At least eight people were injured in Aleppo’s Marea, according to the Syrian Network for Human Rights
ISIS has reportedly fired rockets containing toxic gas into Marea, the latest rudimentary chemical attack by the extremist group against the rebel-held town outside Aleppo.
Local activist outlets, including the Marea Media Center, said Tuesday evening that there were several cases of suffocation in the beleaguered town after the ISIS strike, however there were no reports of any deaths.
“We have received several injured people suffering from suffocation, redness in the eyes and difficulty breathing,” a doctor in Marea’s Freedom Field Hospital told the pro-opposition Souriat News.
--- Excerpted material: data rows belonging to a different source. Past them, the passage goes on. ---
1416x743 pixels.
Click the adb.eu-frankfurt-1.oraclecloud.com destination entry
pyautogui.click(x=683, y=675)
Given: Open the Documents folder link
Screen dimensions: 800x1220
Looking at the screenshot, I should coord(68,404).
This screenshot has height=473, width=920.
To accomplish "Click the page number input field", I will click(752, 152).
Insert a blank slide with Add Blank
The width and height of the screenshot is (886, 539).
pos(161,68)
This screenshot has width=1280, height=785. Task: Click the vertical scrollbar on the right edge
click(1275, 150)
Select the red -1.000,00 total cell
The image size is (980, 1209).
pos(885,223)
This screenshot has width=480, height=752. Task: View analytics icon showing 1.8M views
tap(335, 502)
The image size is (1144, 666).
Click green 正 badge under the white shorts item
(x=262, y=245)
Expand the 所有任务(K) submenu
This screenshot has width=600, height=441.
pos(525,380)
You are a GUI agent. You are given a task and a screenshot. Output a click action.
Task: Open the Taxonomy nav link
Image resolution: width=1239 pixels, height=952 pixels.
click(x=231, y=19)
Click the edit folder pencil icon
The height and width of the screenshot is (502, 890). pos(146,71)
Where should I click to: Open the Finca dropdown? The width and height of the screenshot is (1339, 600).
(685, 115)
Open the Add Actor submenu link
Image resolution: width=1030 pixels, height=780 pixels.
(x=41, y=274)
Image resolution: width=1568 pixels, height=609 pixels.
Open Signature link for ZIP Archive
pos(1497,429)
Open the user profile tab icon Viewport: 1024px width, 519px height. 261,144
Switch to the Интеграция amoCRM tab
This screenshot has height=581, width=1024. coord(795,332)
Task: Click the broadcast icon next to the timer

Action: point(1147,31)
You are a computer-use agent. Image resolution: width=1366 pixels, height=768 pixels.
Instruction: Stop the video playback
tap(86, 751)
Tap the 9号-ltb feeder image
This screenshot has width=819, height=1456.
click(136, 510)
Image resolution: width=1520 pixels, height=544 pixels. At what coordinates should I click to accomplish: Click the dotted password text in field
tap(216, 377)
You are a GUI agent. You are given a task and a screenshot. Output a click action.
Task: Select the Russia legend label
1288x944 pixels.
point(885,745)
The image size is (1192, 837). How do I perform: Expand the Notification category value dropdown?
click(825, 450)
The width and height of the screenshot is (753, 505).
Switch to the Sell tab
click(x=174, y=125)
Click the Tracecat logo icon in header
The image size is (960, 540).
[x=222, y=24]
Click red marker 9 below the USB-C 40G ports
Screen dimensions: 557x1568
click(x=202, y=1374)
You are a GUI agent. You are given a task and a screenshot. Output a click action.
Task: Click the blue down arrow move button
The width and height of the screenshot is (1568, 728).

The unnamed medical practitioner added that the injured were “injected with cortisone shots, while the affected areas of their body were washed down with cold water.”
Shortly after the attack, images circulated social media showing the shells fired into Marea as well first responders with gas masks rushing to the scene of the strike.
The Syrian Network for Human Rights documenting violations in the war-torn country said that at least 8 people were injured in the toxic gas attack, including a woman and a young girl.
The exact substance packed into the projectiles fired into Marea remains in question, with ARA news reporting it was chlorine—which has been used repeatedly as a weapon in Syria—while other outlets and activists said only that it was a “toxic substance.”
Marea, which lies in a strip of opposition-held north of Aleppo hemmed in by Kurdish and ISIS front-lines, has been stricken by a number of chemical attacks launched by the transnational jihadist group.
The UN’s Organization for the Prohibition of Chemical Weapon revealed in report that its findings indicated a “non-state actor” hit the north Aleppo town with mustard gas on August 21, 2015, killing a young child.
Sources in the watchdog told AFP that it was the first confirmed use of the internationally proscribed weapon since the start of the Syrian war in 2011.